Maybe it should ask if you want to remove spaces. The trailing spaces were only removed from the cells where I copied the numeric portion of the value. I guess Excel doesn’t like spaces after a numeric value.



Ben Simo adds:

Numbers entered or imported into Excel are often treated as text.  Changing the display format generally doesn't make any difference in whether data is treated as text or numbers.

This often creates problems. Microsoft is aware of this and addresses it in the help.  The Excel 2003 help states "Occasionally, numbers may be formatted and stored in cells as text, which later can cause problems with calculations or produce confusing sort orders."

So, what can we do about this without manually editing thousands of data cells?  If we perform math on the cells, Excel will change the values to numbers.  The easiest way I've found to handle this is to either add zero to all the cells, or multiply all the values by one.  This can be done by using the Paste Special feature.

By adding 0:
  1. Enter a value of 0 into a blank cell.
  2. Select the cell with the value 0, and copy the cell to the clipboard
  3. Select the numeric cells that Excel is treating as text
  4. Select Paste Special
  5. Select Add
  6. Click OK to add 0 to the selected cells.
By multiplying by 1:

  1. Enter a value of 1 into a blank cell.
  2. Select the cell with the value 1, and copy the cell to the clipboard
  3. Select the numeric cells that Excel is treating as text
  4. Select Paste Special
  5. Select Multiply
  6. Click OK to add 0 to the selected cells.

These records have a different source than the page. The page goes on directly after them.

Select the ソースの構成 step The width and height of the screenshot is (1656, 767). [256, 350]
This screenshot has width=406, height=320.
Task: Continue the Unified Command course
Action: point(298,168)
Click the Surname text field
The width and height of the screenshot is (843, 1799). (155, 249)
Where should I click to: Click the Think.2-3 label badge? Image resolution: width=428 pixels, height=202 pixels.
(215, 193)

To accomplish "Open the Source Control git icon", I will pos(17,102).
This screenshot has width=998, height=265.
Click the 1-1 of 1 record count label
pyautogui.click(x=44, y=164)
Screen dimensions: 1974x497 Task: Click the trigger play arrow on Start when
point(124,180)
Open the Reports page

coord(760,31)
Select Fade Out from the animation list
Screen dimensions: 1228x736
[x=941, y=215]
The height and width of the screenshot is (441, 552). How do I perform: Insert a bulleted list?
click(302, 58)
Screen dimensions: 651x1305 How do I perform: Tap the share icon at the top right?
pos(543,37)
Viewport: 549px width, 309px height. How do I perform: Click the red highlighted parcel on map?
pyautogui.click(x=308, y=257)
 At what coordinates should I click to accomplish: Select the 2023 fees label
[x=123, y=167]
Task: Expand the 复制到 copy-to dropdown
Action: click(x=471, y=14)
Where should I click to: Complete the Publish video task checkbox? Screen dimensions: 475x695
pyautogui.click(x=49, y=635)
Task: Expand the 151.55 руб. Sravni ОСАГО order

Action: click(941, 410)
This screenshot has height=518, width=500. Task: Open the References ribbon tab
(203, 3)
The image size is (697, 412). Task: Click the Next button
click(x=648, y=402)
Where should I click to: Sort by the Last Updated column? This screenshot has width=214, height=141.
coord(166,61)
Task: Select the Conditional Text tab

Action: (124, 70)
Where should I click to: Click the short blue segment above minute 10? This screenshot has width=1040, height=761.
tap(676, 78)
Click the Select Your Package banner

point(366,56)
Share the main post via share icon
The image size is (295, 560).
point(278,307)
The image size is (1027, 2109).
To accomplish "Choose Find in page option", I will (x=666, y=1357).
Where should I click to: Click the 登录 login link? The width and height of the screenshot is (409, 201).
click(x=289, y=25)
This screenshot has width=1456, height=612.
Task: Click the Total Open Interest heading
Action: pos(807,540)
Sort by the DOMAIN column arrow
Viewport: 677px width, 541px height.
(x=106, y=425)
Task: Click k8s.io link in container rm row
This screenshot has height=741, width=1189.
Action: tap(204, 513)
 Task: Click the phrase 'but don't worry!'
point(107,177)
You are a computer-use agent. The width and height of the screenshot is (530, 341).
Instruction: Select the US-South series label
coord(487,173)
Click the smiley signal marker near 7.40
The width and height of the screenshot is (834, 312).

Yes, there is a problem here. There is a fix but is isn't very obvious.

  Edit

1 Comment:

February 28, 2013 at 1:47 PM  
Comment ID: 4267418130446756375
Written by: Anonymous

I was trying to consistently extract the latter part of "VBN132.45". Since the number at the end could change with length, I made sure I used the Mid command "=mid(a1,4,8)" with a1 the target cell to read from.
The output was 132.45, but it was text and not a number. So I could not use it to add against other cells.
To make matters worse, using the mid in an empty resulted in an ugly error. So what I did was:
=IF(A1>0,SUM(MID(A1,4,8)+MID(A1,4,8)-MID(A1,4,8))," "). So, it checked the cell to ensure it was not empty, and if so, would take the needed numbers out, added then subtracted against itself, and this ensured they were converted in Excel's eyes to an actual number.

Not sure if anyone has better ideas, but this did work.